- [IHRE AUFGABE] Setzen Sie den Text über die Wandfresken des Camposanto in Pisa nach seinem letzten Satz fort.

- [VORLIEGENDER TEXT]
—————

Eine immense Arbeit, weiß Ingenieur Giuseppe Bentivoglio, technischer Direktor des Camposanto in Pisa, zu dem auch der schiefe Turm gehört, denn immerhin handelt es sich um rund 2.000 qm Wandfresken. Aus Angst vor alliierten Bomben wurden diese Bilder zunächst mit einem Klebstoff bestrichen, auf den Stoffbahnen gerollt wurden. Anschließend löste man die Fresken von den Friedhofswänden und transportierte sie in Kellerräume. Dort blieben sie fast 50 Jahre. Nicht etwa wegen des typisch italienischen Schlendrian. Die Bauhütte des Camposanto wusste bis vor kurzem nicht, wie sie den Stoff und den Kleber von der Oberfläche der Fresken entfernten sollte, ohne dabei die Bildoberfläche zu zerstören. Alle bisherigen Methoden, erklärt Bentivoglio, hätten die Farbpartikel der Fresken unwiederbringlich zerstört:
Der Zustand der Wandbilder war schon vor dem Krieg bedenklich. Wir ließen sie also im Keller, in der Hoffnung, dass eine neue Technik gefunden wird, um sie zunächst einmal von dem Kleber zu befreien, damit sie anschließend restauriert werden konnten. Unser Problem war der Kleber, ein starke Kleber.

—————

- [AUSGELESENE EINTRÄGE]
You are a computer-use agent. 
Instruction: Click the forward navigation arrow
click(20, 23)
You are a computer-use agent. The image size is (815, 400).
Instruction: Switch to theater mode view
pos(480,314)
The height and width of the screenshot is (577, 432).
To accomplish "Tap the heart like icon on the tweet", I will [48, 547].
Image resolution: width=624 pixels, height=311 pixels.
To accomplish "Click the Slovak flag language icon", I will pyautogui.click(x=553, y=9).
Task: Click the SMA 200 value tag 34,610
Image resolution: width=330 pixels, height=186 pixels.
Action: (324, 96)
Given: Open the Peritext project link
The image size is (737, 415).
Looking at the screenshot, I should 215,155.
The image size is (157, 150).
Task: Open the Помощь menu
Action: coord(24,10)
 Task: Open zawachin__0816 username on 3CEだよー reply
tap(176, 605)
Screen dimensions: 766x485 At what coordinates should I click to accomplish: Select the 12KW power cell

—————

- [DIE ANTWORT]
Den niemand entfernen konnte. Vor allem nicht an jenen Stellen der Freskenoberfläche, wo der Kleber, der vor allem aus Kasein besteht, besonders dick aufgetragen wurde. Kasein ist ein zu den Phosphoproteinen zählender Eiweißbestandteil der Milch. Er wird als Bindemittel für Anstrichfarben wie auch für Leime verwendet. Ein extrem funktionstüchtiger Leim, der sich, wie man jetzt weiß, nur mit Hilfe von Bakterien entfernen lässt. Bakterien, so Gianni Capponi, Chefrestaurator der Fresken, die ein wahres Geschenk des Himmels sind:
Schauen Sie hier, dieser Teil eines großen Wandbildes war besonders dick mit Leim beschmiert worden. Man sah fast die Darstellungen nicht mehr. Eine Gruppe von Mikrobiologen der Universität Mailand schlug uns vor, Bakterien zur Entfernung des Kasein-Leims zu benutzen. Und siehe da: ein Wunder geschah. Die Bakterien waren an den Leim gewöhnt worden und aßen ihn in großer Schnelle.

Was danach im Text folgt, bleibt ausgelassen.